* _SUPPLIED RECORDS_:

***

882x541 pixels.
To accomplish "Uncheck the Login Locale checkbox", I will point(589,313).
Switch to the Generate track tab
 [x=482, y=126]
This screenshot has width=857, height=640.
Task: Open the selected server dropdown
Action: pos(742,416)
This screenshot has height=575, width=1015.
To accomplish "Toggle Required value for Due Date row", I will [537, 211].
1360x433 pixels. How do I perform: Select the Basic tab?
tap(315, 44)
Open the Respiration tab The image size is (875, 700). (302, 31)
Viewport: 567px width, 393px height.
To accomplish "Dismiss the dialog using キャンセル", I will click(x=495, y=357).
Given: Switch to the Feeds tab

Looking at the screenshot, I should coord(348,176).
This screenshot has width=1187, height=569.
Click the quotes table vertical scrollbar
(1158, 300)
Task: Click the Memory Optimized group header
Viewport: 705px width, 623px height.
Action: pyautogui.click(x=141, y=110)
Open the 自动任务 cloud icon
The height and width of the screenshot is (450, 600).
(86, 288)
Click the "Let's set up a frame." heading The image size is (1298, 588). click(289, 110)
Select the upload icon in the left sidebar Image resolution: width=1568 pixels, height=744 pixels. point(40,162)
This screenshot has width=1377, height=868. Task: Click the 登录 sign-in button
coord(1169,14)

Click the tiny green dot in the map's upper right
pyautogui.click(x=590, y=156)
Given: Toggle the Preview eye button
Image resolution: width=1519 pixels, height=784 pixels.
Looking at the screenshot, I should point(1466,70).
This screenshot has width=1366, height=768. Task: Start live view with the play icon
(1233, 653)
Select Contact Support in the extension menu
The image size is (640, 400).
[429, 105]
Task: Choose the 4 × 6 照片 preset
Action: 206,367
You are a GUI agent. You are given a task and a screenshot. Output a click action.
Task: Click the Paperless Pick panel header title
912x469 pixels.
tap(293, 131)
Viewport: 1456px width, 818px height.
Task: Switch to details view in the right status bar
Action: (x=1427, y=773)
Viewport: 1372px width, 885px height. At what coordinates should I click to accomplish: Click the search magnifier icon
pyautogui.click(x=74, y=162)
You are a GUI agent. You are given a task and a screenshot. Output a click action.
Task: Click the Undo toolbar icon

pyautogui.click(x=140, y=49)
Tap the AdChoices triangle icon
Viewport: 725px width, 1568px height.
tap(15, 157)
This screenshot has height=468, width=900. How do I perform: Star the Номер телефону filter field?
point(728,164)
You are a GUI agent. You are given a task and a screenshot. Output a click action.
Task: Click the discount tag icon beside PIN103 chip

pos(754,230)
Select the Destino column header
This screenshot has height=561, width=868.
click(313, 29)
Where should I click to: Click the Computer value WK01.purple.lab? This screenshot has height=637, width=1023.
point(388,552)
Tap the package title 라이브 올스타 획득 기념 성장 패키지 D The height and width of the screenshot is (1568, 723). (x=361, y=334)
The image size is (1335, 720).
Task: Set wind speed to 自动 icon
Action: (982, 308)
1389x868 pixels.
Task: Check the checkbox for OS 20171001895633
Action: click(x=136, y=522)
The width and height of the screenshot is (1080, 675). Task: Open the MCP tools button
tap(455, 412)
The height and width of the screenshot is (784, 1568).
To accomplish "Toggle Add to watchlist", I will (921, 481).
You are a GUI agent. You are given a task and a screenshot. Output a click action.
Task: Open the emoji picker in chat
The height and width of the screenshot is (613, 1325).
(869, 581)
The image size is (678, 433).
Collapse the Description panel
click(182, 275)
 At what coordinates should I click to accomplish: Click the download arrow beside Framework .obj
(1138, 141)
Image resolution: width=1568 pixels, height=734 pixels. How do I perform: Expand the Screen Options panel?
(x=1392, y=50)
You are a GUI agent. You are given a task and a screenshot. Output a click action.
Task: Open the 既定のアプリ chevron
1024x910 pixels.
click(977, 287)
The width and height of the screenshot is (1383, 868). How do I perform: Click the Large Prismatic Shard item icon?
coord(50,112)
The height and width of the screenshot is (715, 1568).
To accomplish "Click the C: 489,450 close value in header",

***

* _PROBLEM DESCRIPTION_:
Repeat all of the lines above, changing "GUI agent" to "screen assistant" wherever it appears and leaving everything else the same.

* _THE ANSWER_:
882x541 pixels.
To accomplish "Uncheck the Login Locale checkbox", I will point(589,313).
Switch to the Generate track tab
 [x=482, y=126]
This screenshot has width=857, height=640.
Task: Open the selected server dropdown
Action: pos(742,416)
This screenshot has height=575, width=1015.
To accomplish "Toggle Required value for Due Date row", I will [537, 211].
1360x433 pixels. How do I perform: Select the Basic tab?
tap(315, 44)
Open the Respiration tab The image size is (875, 700). (302, 31)
Viewport: 567px width, 393px height.
To accomplish "Dismiss the dialog using キャンセル", I will click(x=495, y=357).
Given: Switch to the Feeds tab

Looking at the screenshot, I should coord(348,176).
This screenshot has width=1187, height=569.
Click the quotes table vertical scrollbar
(1158, 300)
Task: Click the Memory Optimized group header
Viewport: 705px width, 623px height.
Action: pyautogui.click(x=141, y=110)
Open the 自动任务 cloud icon
The height and width of the screenshot is (450, 600).
(86, 288)
Click the "Let's set up a frame." heading The image size is (1298, 588). click(289, 110)
Select the upload icon in the left sidebar Image resolution: width=1568 pixels, height=744 pixels. point(40,162)
This screenshot has width=1377, height=868. Task: Click the 登录 sign-in button
coord(1169,14)

Click the tiny green dot in the map's upper right
pyautogui.click(x=590, y=156)
Given: Toggle the Preview eye button
Image resolution: width=1519 pixels, height=784 pixels.
Looking at the screenshot, I should point(1466,70).
This screenshot has width=1366, height=768. Task: Start live view with the play icon
(1233, 653)
Select Contact Support in the extension menu
The image size is (640, 400).
[429, 105]
Task: Choose the 4 × 6 照片 preset
Action: 206,367
You are a screen assistant. You are given a task and a screenshot. Output a click action.
Task: Click the Paperless Pick panel header title
912x469 pixels.
tap(293, 131)
Viewport: 1456px width, 818px height.
Task: Switch to details view in the right status bar
Action: (x=1427, y=773)
Viewport: 1372px width, 885px height. At what coordinates should I click to accomplish: Click the search magnifier icon
pyautogui.click(x=74, y=162)
You are a screen assistant. You are given a task and a screenshot. Output a click action.
Task: Click the Undo toolbar icon

pyautogui.click(x=140, y=49)
Tap the AdChoices triangle icon
Viewport: 725px width, 1568px height.
tap(15, 157)
This screenshot has height=468, width=900. How do I perform: Star the Номер телефону filter field?
point(728,164)
You are a screen assistant. You are given a task and a screenshot. Output a click action.
Task: Click the discount tag icon beside PIN103 chip

pos(754,230)
Select the Destino column header
This screenshot has height=561, width=868.
click(313, 29)
Where should I click to: Click the Computer value WK01.purple.lab? This screenshot has height=637, width=1023.
point(388,552)
Tap the package title 라이브 올스타 획득 기념 성장 패키지 D The height and width of the screenshot is (1568, 723). (x=361, y=334)
The image size is (1335, 720).
Task: Set wind speed to 自动 icon
Action: (982, 308)
1389x868 pixels.
Task: Check the checkbox for OS 20171001895633
Action: click(x=136, y=522)
The width and height of the screenshot is (1080, 675). Task: Open the MCP tools button
tap(455, 412)
The height and width of the screenshot is (784, 1568).
To accomplish "Toggle Add to watchlist", I will (921, 481).
You are a screen assistant. You are given a task and a screenshot. Output a click action.
Task: Open the emoji picker in chat
The height and width of the screenshot is (613, 1325).
(869, 581)
The image size is (678, 433).
Collapse the Description panel
click(182, 275)
 At what coordinates should I click to accomplish: Click the download arrow beside Framework .obj
(1138, 141)
Image resolution: width=1568 pixels, height=734 pixels. How do I perform: Expand the Screen Options panel?
(x=1392, y=50)
You are a screen assistant. You are given a task and a screenshot. Output a click action.
Task: Open the 既定のアプリ chevron
1024x910 pixels.
click(977, 287)
The width and height of the screenshot is (1383, 868). How do I perform: Click the Large Prismatic Shard item icon?
coord(50,112)
The height and width of the screenshot is (715, 1568).
To accomplish "Click the C: 489,450 close value in header",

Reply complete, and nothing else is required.